Kto pragnie wybić miliony Polaków i zniszczyć Polskę?

Opublikowano: 10.06.2023 | Kategorie: Polityka, Publicystyka, Publikacje WM

Liczba wyświetleń: 6345

Zgodnie z podawanymi w mediach informacjami Anders Fogh Rasmussen, pełniący funkcję oficjalnego doradcy prezydenta Wołodymyra Zełenskiego ws. miejsca Ukrainy w przyszłej europejskiej architekturze bezpieczeństwa, wygłosił kilka swoich „opinii” odnośnie przyszłego zaangażowania Polski w konflikt zbrojny na wschodzie. Wywiad z nim został zaprezentowany w dzienniku „The Guardian”. Pierwsza z tych „opinii” odnosi się najzwyczajniej do „wciągnięcia” Polski „na siłę” w wojnę z Rosją.

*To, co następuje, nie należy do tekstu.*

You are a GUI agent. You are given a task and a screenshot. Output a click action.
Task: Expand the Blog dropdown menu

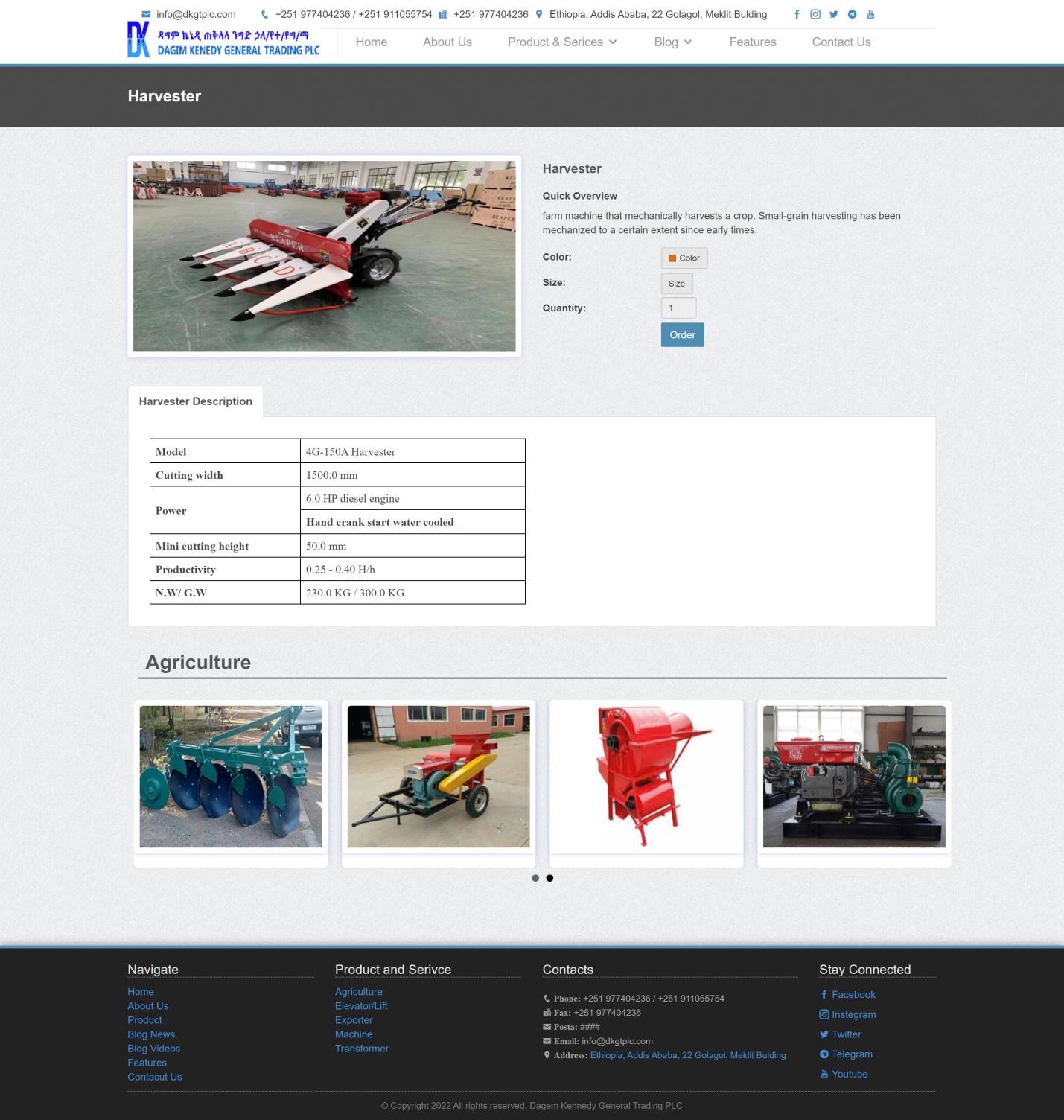point(672,42)
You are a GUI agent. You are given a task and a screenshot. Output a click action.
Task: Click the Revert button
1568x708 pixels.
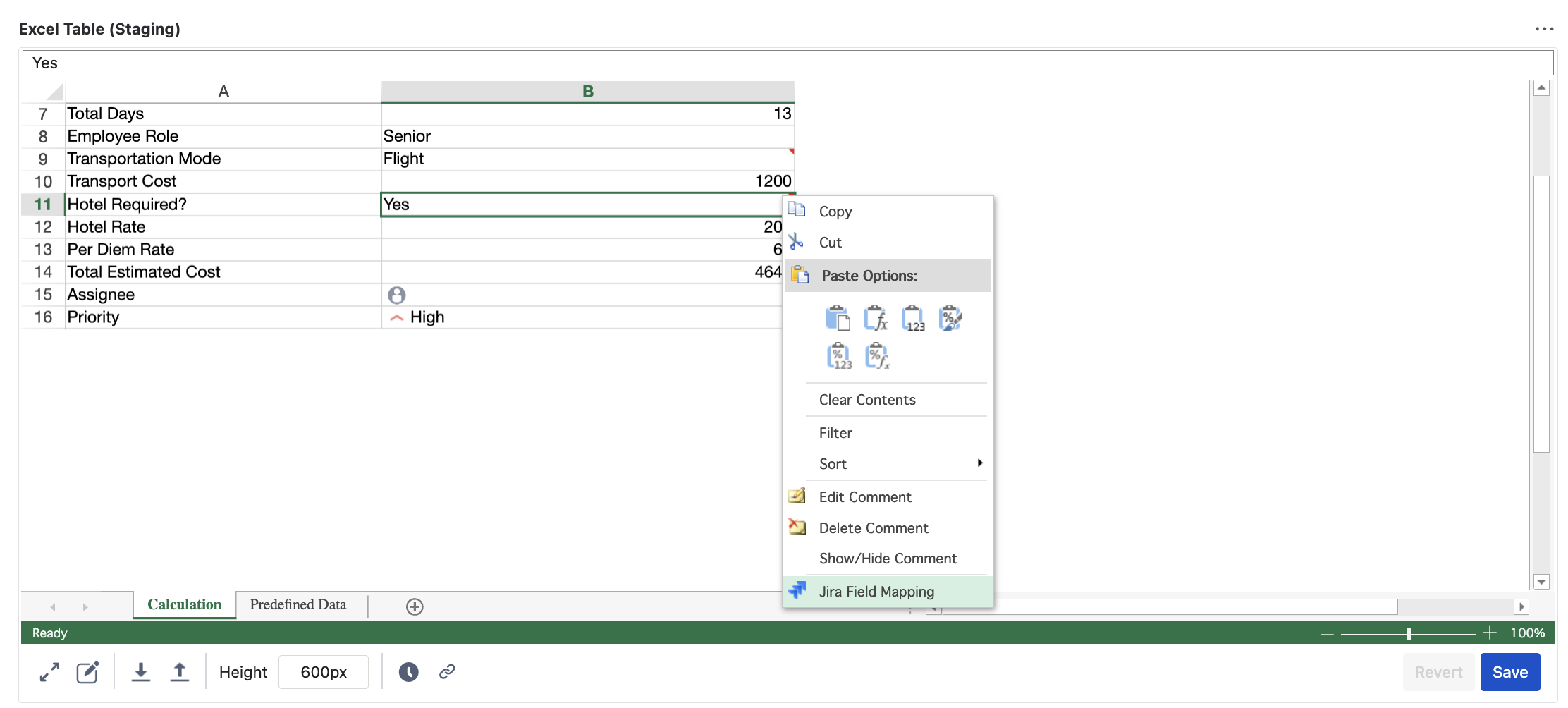point(1438,672)
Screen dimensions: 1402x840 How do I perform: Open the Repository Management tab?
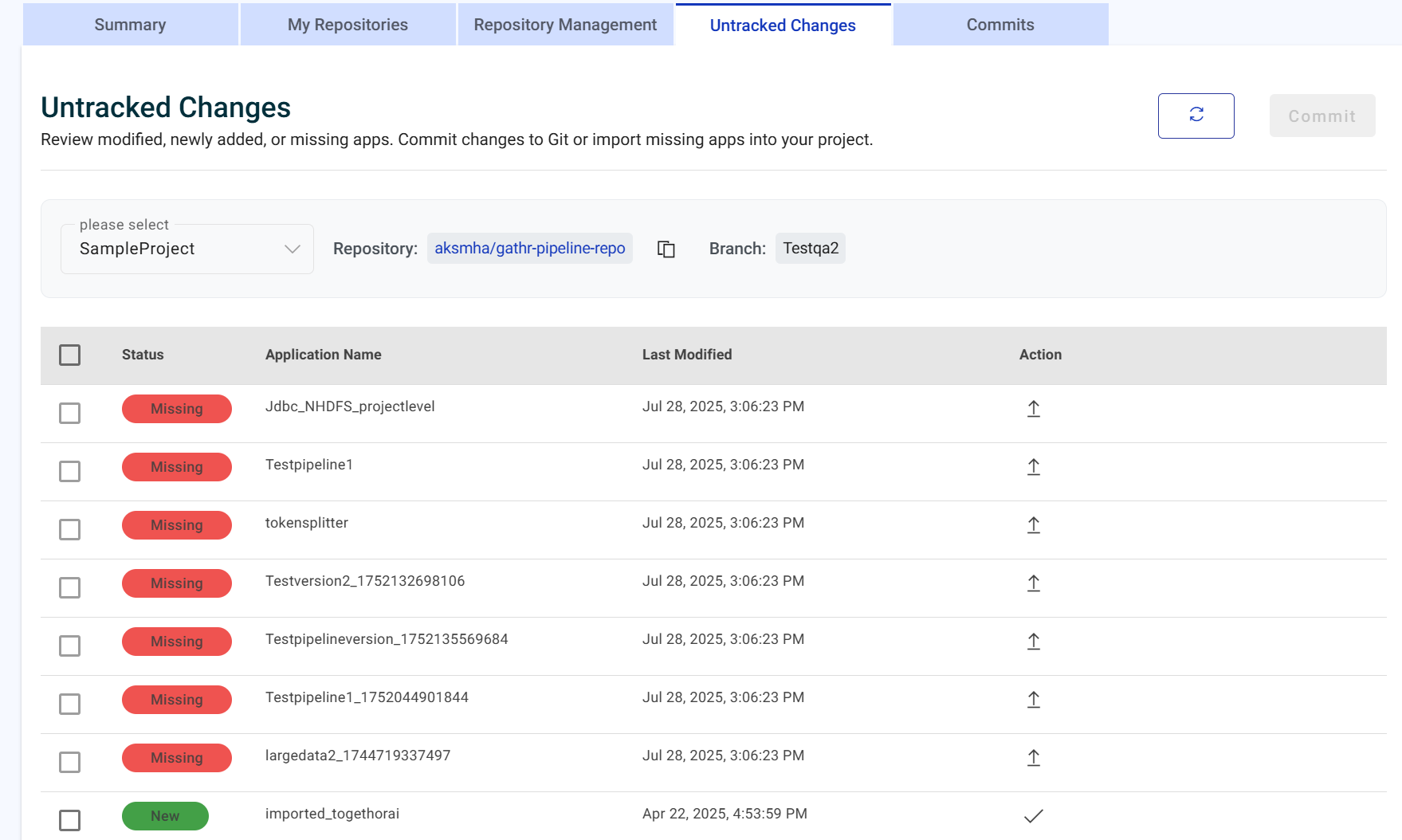[x=565, y=25]
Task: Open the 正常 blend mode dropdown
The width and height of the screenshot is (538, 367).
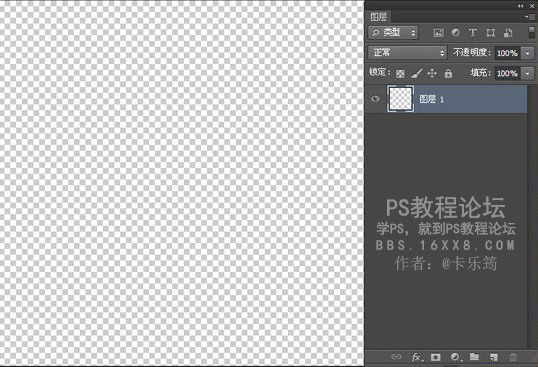Action: click(407, 53)
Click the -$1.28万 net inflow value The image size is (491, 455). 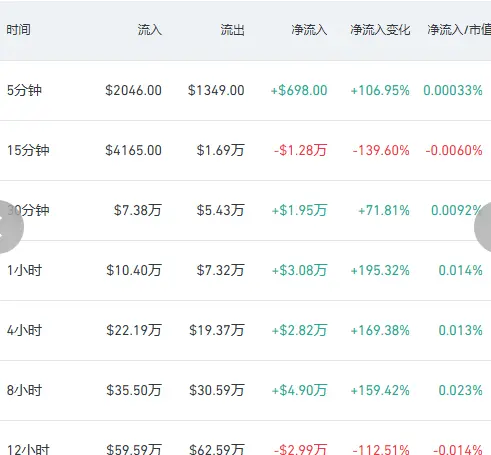300,150
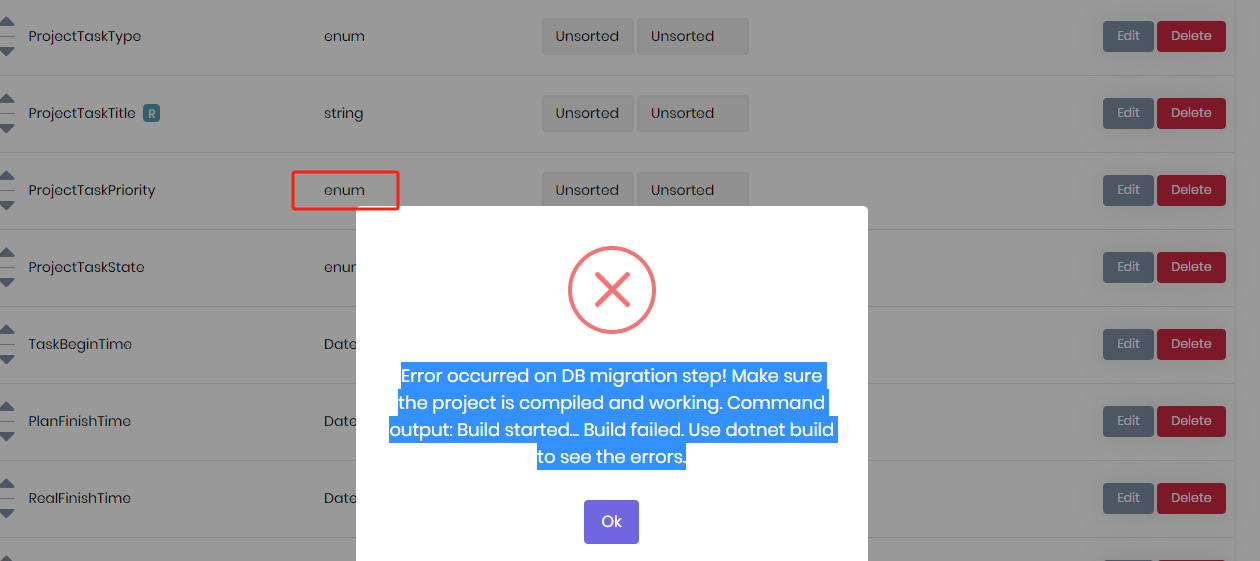Click the down arrow for ProjectTaskTitle row
This screenshot has height=561, width=1260.
coord(6,129)

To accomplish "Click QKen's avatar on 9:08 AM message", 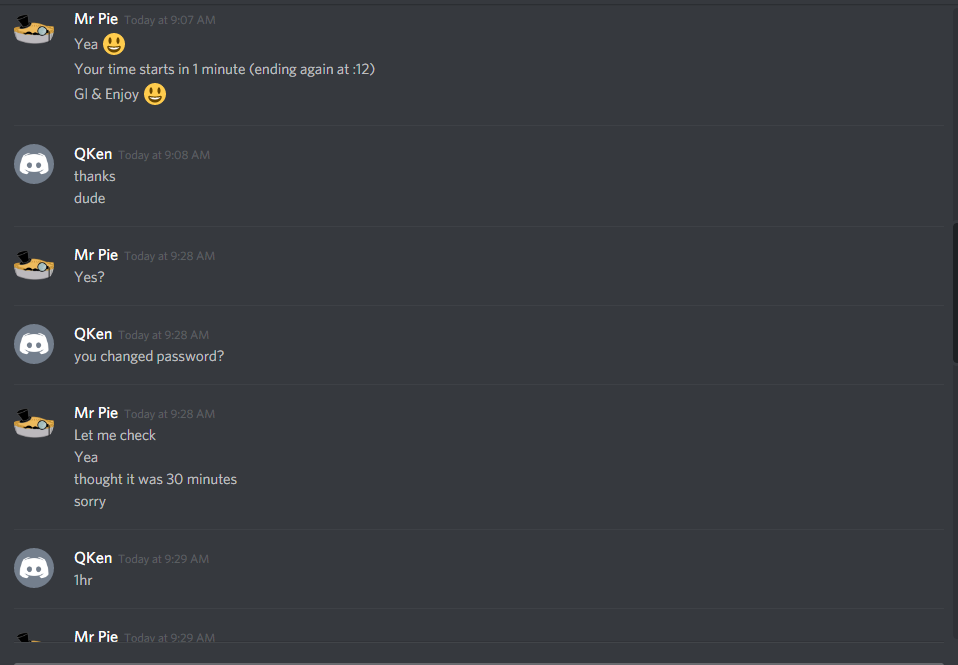I will coord(34,164).
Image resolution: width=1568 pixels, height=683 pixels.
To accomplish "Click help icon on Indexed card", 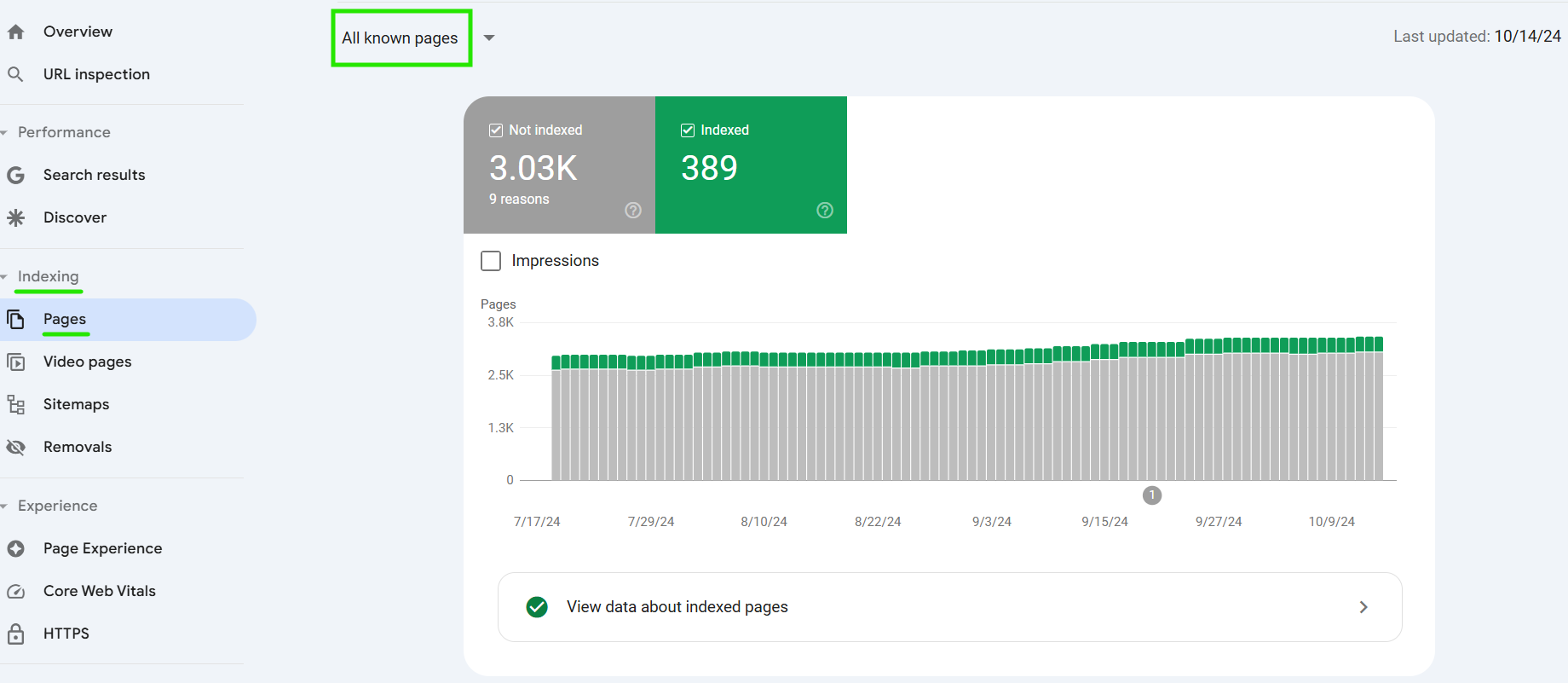I will (824, 211).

Oto co powiedział ów doradca prezydenta Ukrainy: „Jeśli NATO nie może uzgodnić jasnej drogi naprzód dla Ukrainy, istnieje wyraźna możliwość, że niektóre kraje indywidualnie podejmą działania. Wiemy, że Polska jest bardzo zaangażowana w udzielanie konkretnej pomocy Ukrainie. I nie wykluczałbym możliwości, że Polska zaangażuje się jeszcze silniej w tym kontekście na poziomie państwowym, a w jej ślady pójdą państwa bałtyckie, być może włączając w to możliwość wojsk lądowych”.

Na podstawie tak sformułowanej opinii można mieć wrażenie, że Ukraina mimo gigantycznej pomocy militarnej, wojskowej, finansowej i humanitarnej ponosi ogromne straty, o których nie jest w najmniejszym stopniu informowana opinia publiczna. Straty w uzbrojeniu, sprzęcie i wyposażeniu są trudne do oszacowania i pozostaje domniemanie, że siły Ukrainy mogą mieć ogromne problemy w prowadzeniu długotrwałej wojny. Liczba młodych ludzi zaciągniętych siłą na wojnę nieustannie się zmniejsza, a być może społeczeństwo Ukrainy ma coraz więcej wątpliwości odnośnie całej tej wojny. Ta wojna w dużym stopniu jest „wojną domową” – bo różnice kulturalne, rodzinne i językowe w wielu regionach najzwyczajniej nie istnieją.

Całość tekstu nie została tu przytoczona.